▸ Exercise prompt: Pull every line containing "computer" from the listing below.

----------------

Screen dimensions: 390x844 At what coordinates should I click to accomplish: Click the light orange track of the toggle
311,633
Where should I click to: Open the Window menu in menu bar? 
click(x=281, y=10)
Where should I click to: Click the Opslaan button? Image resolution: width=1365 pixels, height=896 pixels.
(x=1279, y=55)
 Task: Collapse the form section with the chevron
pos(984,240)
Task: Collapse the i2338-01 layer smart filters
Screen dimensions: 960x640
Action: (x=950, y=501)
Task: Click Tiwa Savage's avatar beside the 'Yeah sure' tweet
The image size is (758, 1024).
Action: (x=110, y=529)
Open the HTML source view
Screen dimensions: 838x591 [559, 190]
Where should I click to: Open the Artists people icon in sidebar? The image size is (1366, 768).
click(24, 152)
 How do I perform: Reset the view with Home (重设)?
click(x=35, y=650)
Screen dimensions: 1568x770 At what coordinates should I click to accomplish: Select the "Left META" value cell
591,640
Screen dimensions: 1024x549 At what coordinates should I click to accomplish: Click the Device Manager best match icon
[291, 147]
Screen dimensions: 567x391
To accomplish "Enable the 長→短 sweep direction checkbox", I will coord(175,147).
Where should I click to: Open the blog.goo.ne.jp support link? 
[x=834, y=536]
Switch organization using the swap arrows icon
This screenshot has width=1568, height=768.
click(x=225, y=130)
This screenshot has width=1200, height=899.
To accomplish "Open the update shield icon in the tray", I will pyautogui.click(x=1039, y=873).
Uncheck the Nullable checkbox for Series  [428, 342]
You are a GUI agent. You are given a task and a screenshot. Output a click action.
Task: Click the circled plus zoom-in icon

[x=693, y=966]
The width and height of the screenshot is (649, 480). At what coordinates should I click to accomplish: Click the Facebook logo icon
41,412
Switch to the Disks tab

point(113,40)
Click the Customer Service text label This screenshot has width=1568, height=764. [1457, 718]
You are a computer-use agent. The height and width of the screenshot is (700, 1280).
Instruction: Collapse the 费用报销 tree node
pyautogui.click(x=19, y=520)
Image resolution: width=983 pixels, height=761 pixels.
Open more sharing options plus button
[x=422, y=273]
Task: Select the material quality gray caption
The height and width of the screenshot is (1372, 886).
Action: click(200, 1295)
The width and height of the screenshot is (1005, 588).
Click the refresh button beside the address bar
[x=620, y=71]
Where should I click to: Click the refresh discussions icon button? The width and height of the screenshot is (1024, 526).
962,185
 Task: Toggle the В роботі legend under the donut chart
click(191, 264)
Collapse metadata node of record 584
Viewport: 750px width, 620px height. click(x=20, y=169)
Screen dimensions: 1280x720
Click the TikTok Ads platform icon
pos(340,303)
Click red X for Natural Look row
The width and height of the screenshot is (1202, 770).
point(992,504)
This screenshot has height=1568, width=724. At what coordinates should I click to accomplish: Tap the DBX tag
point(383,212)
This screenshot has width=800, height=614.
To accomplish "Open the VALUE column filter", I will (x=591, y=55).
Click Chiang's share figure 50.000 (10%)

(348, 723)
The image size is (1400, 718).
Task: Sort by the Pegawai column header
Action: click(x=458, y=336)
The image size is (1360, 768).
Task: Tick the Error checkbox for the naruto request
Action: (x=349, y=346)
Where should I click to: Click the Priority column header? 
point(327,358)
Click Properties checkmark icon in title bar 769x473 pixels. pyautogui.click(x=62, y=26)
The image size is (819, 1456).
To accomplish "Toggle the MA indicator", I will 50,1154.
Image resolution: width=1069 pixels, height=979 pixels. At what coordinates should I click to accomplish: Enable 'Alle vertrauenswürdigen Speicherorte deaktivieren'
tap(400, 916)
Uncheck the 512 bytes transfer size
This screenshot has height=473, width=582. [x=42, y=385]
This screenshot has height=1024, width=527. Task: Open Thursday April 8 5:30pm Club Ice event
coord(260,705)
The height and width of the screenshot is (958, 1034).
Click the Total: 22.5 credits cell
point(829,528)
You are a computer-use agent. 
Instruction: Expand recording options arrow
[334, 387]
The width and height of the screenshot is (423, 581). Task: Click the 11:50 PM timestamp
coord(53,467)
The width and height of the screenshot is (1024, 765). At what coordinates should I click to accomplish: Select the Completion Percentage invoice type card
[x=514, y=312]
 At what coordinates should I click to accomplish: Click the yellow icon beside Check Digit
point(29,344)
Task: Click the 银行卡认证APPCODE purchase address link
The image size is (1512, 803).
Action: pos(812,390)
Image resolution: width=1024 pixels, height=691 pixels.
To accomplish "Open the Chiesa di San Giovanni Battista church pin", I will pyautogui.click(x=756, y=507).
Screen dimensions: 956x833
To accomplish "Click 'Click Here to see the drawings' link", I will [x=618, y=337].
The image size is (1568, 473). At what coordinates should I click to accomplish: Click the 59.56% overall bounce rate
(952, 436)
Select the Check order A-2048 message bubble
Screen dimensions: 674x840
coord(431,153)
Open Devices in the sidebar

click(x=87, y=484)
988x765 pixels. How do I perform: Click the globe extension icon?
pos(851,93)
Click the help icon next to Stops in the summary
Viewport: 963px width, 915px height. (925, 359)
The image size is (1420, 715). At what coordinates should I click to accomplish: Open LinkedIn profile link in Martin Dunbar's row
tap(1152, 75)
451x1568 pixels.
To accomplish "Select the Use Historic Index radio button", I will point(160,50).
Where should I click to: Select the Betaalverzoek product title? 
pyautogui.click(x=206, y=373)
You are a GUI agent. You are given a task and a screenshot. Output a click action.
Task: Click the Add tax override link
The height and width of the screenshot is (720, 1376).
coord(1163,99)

----------------

▸ Solution for this task:
You are a computer-use agent. The height and width of the screenshot is (700, 1280).
You are a computer-use agent. 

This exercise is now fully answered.